What Should Singapore Business Owners Do During High Inflation Period?
Hello Business Owners!
As food prices and cost of goods are getting more expensive, do you find it challenging to survive your business? Don’t worry; we’ve got you covered. We’ve created a short video to share with you some pointers and suggestions on what you can do during this inflation period.
Before you start worrying, consider the following four pieces of advice to help you improve your business:
Keep Enough Cash on Hand
As the cost of food, gas, and transportation has soared, the government has raised interest rates to combat this inflation. As a result of this increase in interest rates, the cost of capital in the market will also rise. Therefore, having more cash on hand boosts your ability to make purchases at a lower price. For example, if you have more cash on hand, you have the option to pay in advance and receive early purchase discounts.
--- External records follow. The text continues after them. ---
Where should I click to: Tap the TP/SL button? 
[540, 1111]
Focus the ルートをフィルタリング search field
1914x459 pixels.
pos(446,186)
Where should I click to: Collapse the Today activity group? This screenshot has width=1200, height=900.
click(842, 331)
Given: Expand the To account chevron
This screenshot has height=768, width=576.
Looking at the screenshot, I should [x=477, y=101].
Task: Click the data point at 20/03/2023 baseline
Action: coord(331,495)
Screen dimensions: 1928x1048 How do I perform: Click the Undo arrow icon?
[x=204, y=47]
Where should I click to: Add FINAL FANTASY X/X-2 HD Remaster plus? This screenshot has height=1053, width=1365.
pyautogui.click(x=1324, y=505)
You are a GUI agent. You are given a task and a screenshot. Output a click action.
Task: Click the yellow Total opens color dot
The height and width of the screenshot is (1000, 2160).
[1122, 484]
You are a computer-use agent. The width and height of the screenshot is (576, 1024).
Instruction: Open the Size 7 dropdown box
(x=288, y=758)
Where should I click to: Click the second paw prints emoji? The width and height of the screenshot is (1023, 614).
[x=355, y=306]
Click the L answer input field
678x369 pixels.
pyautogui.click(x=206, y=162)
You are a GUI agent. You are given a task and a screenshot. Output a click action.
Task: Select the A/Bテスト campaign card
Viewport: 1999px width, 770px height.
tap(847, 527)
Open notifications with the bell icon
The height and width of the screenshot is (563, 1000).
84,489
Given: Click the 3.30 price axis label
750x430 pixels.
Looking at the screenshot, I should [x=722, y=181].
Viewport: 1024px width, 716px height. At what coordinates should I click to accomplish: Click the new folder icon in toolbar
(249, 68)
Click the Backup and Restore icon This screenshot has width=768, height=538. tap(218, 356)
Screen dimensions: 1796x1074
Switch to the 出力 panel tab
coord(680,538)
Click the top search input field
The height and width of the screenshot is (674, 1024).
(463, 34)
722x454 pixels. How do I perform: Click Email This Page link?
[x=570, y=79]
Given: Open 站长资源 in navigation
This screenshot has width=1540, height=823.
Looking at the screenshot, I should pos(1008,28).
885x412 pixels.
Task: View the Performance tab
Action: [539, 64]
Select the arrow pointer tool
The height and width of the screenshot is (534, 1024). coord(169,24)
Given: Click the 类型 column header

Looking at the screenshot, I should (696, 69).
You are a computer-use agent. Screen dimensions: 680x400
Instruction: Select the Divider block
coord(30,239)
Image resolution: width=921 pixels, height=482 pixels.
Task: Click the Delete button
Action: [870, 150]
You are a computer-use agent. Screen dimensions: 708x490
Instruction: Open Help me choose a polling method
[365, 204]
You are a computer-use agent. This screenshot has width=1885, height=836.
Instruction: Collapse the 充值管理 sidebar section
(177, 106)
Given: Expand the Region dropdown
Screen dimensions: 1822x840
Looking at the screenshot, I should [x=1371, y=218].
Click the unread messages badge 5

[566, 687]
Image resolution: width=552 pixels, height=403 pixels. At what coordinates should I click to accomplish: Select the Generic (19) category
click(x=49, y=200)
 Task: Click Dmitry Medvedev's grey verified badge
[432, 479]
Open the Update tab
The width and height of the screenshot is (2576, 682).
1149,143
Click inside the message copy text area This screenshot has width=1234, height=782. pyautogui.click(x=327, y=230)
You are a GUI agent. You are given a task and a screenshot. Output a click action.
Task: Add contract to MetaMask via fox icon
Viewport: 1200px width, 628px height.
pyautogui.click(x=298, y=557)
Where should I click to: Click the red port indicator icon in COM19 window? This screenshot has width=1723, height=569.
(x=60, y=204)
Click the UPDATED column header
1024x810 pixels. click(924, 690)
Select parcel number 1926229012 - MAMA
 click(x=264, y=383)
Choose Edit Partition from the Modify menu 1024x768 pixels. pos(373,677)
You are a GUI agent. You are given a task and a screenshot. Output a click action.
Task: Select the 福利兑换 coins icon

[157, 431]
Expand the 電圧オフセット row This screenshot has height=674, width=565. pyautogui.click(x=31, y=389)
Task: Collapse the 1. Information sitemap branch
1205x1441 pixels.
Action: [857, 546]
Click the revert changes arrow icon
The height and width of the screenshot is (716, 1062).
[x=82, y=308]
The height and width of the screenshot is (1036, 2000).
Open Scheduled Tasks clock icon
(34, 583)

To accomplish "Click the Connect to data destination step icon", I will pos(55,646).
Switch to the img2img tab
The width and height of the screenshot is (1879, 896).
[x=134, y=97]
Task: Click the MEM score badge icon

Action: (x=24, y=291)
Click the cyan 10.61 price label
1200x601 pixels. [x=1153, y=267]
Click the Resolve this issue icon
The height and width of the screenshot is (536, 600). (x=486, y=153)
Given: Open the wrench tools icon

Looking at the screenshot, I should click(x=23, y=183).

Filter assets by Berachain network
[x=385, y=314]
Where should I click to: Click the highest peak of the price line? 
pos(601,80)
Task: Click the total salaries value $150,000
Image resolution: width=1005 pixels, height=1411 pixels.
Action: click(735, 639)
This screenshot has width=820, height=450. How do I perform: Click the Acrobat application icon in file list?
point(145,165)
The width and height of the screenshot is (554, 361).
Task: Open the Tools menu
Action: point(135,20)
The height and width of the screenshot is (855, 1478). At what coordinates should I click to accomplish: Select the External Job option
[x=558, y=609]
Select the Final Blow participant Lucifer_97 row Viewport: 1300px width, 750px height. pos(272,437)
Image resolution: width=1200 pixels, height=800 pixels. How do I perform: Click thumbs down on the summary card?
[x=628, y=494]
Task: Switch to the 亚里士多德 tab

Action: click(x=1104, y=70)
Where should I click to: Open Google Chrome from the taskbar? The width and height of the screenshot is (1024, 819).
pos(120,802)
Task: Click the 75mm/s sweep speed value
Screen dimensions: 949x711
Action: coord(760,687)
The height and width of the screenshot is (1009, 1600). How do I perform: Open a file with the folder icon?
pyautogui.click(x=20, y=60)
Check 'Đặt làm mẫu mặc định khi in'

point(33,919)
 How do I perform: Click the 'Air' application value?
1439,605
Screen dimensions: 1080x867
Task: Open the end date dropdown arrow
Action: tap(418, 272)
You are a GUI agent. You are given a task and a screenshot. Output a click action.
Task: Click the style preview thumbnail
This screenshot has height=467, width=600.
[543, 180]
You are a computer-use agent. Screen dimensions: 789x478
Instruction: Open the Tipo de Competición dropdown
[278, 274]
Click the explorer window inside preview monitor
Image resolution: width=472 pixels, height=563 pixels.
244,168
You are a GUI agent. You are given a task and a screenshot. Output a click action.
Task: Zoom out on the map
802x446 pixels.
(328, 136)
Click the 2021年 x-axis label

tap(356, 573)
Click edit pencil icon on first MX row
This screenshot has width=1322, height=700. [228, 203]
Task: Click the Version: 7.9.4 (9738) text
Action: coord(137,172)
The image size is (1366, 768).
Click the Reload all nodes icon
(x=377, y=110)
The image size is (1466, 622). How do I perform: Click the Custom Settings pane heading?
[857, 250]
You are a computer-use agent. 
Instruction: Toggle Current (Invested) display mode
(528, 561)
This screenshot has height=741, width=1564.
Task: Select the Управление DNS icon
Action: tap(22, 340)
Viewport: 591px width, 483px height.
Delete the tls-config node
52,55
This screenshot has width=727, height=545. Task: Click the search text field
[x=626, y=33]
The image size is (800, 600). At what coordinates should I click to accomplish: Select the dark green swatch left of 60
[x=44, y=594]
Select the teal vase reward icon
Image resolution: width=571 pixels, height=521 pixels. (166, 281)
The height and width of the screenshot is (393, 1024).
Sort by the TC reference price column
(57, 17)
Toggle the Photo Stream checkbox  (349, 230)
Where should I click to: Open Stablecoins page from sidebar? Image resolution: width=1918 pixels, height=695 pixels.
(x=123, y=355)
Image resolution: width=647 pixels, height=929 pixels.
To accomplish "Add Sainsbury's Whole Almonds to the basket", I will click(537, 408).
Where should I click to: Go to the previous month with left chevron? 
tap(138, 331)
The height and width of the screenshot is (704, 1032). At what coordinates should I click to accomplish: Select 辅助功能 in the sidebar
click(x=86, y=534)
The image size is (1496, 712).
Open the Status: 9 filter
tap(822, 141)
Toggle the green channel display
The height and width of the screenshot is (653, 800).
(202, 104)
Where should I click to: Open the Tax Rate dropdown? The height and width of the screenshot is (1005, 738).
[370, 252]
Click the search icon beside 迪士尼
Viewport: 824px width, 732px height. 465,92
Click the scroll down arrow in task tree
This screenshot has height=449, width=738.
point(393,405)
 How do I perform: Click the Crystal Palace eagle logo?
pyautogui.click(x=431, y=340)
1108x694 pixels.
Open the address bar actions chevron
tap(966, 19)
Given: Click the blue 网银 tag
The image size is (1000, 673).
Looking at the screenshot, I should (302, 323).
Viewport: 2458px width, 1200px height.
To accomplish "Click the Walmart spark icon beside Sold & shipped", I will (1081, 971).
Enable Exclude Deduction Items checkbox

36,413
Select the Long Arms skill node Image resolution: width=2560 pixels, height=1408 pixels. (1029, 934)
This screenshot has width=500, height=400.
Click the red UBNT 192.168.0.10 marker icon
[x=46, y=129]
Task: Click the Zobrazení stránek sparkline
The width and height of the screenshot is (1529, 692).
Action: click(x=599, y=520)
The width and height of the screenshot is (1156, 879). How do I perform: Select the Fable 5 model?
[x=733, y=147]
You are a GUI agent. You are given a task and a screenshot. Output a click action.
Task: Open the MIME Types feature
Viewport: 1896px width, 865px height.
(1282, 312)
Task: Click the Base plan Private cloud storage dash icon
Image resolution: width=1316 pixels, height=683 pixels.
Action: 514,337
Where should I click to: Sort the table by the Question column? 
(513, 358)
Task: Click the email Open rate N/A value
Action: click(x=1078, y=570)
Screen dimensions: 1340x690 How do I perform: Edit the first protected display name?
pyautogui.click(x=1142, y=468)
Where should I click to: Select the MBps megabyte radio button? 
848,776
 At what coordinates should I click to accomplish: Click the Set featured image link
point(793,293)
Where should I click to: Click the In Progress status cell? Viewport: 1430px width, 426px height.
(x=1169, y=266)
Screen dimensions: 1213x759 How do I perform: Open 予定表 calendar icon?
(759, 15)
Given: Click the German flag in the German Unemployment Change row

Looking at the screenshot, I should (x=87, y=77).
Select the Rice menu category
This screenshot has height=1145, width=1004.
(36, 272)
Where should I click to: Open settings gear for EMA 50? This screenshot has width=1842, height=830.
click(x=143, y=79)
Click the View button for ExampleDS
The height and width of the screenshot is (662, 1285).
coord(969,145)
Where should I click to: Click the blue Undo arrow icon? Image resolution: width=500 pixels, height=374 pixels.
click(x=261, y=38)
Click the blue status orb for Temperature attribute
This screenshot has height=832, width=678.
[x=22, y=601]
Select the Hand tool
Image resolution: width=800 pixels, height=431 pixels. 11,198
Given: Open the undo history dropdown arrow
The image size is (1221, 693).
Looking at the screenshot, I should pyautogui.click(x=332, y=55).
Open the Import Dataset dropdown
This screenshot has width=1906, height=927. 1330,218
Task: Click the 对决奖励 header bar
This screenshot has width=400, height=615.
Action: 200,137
Hence, it is crucial and advantageous to retain enough cash on hand during this time.
Reduce Manpower Cost
You can aim to reduce your manpower costs, but how do you go about doing that? You can seek to hire overseas employees from neighboring nations with lower salary scales than Singapore’s, such as Malaysia, Indonesia, the Philippines, and Vietnam.
Besides employing foreign employees, you can also streamline your business’s internal process flow. Simply put, hire and/or cross-train your employees such that they are capable of performing a variety of tasks across different departments. In this way, your employees would be able to help one another out whenever necessary.
Build Higher Customer Retention Rate
As compared to acquiring new clients, it is more advantageous to focus on retaining your existing client base. This is because it is easier to speak to your current clients and you can trust them in terms of making payment. By focusing on your existing client base, you will also be able to reduce marketing costs and PR expenses.
Get a Business Loan
Within a few months, the temporary bridging loan with an interest rate of 4.5% to 5% per year will be removed, leaving you with either a working capital loan of 6% interest rate or 10% business term loan. As the interest rate will rise, it would be wise to take up the temporary bridging loan now while you still have the chance. As a business advisor, I would suggest that you secure a temporary bridging loan now while it’s still available. You are also able to use this temporary bridging loan to do a restructuring of your existing loans.
P.S. If you would like to find out more about restructuring of loans, you may click on the video link at the top of the video or here to understand more.
In conclusion, to obtain the upper hand, make sure you maintain and have access to a sufficient amount of cash. Internally, you should also make an effort to cut labour costs and streamline operations to improve the productivity of both your workforce and business operations. Lastly, we would suggest that you can take the temporary bridging loan if you can before it matures.